# TASK TO CARRY OUT
Although the data below holds other lines too, output only those from the line with "Image resolution: width=521, height=2576." up to and including the line with "Bonus (394, 706)", exactly as they appear.

# Collected data
● ● ●
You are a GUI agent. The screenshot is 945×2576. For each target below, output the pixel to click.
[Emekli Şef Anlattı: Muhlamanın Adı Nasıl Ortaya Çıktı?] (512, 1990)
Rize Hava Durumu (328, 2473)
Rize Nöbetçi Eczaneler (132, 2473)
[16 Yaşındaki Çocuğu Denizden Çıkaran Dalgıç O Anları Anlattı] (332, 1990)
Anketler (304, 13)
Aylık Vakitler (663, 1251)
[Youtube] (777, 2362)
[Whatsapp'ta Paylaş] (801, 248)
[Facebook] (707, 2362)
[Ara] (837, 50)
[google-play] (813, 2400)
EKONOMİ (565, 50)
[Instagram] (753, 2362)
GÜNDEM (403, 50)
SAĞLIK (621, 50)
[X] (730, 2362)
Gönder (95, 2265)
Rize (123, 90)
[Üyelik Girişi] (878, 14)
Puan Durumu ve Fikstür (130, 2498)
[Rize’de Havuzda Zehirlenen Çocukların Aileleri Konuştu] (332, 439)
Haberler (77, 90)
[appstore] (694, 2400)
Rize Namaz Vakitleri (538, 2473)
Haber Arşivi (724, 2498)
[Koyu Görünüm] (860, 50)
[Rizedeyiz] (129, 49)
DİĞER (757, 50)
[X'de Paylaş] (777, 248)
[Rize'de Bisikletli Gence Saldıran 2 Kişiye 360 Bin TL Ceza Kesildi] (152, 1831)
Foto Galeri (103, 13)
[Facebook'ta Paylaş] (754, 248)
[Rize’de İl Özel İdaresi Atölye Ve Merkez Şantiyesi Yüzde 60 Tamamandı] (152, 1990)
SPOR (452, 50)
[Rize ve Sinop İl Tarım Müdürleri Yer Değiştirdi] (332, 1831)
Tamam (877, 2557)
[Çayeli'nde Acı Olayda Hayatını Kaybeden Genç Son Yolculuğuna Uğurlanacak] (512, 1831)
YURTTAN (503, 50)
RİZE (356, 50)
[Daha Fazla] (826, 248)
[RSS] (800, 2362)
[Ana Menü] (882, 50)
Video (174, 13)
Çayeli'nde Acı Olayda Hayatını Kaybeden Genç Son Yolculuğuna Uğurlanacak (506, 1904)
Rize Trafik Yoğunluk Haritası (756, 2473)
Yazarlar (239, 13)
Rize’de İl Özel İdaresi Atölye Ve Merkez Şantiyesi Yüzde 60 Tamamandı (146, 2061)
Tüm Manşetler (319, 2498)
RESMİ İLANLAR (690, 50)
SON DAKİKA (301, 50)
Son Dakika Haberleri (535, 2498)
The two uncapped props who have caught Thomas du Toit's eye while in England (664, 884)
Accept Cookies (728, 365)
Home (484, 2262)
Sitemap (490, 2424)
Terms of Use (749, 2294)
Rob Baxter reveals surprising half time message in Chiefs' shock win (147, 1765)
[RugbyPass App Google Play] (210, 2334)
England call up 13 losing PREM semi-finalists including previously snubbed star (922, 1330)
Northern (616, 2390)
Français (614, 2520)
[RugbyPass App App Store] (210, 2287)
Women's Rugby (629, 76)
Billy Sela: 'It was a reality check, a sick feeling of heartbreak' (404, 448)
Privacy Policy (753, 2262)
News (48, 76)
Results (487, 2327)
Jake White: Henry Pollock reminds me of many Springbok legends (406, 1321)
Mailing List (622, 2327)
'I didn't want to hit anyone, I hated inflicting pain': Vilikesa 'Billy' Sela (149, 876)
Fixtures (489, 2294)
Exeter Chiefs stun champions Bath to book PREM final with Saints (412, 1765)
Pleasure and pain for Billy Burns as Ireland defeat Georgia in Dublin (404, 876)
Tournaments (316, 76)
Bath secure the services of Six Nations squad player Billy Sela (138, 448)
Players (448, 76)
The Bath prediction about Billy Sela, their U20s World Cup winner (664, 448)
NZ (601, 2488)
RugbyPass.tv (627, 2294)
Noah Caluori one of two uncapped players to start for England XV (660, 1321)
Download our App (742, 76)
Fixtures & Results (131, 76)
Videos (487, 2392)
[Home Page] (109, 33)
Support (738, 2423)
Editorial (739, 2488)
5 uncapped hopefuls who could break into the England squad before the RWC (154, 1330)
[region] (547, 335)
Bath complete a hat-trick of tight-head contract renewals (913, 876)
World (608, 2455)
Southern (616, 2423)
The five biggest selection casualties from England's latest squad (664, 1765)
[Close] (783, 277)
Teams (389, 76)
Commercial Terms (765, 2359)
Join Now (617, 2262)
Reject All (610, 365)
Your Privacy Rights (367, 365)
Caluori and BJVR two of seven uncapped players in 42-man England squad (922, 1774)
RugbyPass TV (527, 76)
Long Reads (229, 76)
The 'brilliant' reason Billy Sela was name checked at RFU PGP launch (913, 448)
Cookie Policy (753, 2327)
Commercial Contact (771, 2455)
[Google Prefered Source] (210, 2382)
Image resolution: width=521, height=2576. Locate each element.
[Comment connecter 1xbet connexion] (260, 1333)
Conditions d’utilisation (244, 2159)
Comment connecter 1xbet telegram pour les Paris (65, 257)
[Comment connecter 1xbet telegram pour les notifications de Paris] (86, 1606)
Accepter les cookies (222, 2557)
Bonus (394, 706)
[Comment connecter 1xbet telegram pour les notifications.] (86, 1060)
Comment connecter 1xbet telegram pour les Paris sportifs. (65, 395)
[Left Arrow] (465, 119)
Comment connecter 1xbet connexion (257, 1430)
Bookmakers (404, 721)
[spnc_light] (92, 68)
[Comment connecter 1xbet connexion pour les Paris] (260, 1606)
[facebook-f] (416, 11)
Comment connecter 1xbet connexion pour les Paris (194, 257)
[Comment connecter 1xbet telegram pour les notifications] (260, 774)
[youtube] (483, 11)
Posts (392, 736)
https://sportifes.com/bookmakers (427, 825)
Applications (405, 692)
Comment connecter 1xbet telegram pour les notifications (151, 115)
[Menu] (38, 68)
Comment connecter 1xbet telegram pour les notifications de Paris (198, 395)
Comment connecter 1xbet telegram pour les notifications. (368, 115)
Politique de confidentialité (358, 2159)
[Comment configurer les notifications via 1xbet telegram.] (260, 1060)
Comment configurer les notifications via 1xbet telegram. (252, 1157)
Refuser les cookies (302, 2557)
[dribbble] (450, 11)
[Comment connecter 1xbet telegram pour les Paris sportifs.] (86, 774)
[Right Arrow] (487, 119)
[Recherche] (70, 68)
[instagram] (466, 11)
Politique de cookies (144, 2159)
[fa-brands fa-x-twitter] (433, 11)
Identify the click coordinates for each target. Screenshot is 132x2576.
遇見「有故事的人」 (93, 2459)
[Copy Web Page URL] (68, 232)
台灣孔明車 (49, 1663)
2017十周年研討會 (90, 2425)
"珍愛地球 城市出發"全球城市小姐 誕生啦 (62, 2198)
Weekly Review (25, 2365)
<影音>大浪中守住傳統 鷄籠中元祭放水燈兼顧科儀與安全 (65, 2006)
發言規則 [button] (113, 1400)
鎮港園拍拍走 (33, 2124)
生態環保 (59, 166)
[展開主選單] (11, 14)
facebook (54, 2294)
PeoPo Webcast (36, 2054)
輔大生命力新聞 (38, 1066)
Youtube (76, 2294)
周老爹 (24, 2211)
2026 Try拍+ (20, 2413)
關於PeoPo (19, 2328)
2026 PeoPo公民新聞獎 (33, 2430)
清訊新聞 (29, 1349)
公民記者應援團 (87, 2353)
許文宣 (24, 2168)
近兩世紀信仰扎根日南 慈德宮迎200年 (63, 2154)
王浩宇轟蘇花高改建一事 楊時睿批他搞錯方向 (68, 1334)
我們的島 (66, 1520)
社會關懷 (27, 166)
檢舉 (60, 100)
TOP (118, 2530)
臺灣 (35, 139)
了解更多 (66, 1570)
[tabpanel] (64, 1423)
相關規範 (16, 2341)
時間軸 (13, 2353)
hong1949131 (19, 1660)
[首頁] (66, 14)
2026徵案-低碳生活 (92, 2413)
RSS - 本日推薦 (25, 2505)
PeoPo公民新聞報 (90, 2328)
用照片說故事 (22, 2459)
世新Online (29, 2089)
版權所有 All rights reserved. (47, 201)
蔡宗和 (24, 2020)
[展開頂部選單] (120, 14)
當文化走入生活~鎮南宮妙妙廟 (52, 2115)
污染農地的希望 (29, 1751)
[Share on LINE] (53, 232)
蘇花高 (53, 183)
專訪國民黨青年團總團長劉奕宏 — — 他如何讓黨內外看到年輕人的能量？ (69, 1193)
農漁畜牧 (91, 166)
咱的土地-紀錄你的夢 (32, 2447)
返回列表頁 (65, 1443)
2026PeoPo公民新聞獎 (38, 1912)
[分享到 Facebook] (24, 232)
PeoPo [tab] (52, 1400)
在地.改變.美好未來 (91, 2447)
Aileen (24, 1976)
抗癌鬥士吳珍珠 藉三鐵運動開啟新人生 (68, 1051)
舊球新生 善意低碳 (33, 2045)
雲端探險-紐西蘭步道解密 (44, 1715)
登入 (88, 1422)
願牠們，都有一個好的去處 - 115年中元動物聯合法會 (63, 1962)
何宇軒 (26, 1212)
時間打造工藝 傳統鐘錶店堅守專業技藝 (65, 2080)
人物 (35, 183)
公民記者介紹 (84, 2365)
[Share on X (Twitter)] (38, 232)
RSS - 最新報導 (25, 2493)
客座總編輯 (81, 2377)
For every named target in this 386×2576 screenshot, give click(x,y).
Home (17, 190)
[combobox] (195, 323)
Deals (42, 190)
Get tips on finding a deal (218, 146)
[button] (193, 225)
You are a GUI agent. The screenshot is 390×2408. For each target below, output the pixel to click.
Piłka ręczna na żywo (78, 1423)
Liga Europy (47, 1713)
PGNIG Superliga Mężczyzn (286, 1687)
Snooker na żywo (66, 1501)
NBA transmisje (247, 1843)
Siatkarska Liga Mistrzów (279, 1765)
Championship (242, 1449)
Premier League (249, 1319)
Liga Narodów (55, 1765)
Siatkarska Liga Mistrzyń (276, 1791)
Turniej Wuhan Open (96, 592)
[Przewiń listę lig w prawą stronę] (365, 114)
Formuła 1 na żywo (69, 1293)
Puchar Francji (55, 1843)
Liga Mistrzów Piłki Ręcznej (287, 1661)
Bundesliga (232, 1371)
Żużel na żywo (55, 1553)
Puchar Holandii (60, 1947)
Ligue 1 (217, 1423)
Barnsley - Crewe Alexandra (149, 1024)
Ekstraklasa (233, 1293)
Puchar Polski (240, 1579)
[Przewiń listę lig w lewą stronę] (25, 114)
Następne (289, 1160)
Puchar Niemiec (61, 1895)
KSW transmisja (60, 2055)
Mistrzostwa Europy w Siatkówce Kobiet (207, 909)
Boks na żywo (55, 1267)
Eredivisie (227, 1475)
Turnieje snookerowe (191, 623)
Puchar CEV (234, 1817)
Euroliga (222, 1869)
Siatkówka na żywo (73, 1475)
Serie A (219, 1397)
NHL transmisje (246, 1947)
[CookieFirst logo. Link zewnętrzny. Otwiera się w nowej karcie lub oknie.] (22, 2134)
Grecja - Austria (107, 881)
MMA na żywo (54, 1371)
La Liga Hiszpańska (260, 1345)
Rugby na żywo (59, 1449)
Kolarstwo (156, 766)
● ● ●
# ANSWER TO THIS EXERCISE
Image resolution: width=521, height=2576. Locate each element.
[Comment connecter 1xbet connexion] (260, 1333)
Conditions d’utilisation (244, 2159)
Comment connecter 1xbet telegram pour les Paris (65, 257)
[Comment connecter 1xbet telegram pour les notifications de Paris] (86, 1606)
Accepter les cookies (222, 2557)
Bonus (394, 706)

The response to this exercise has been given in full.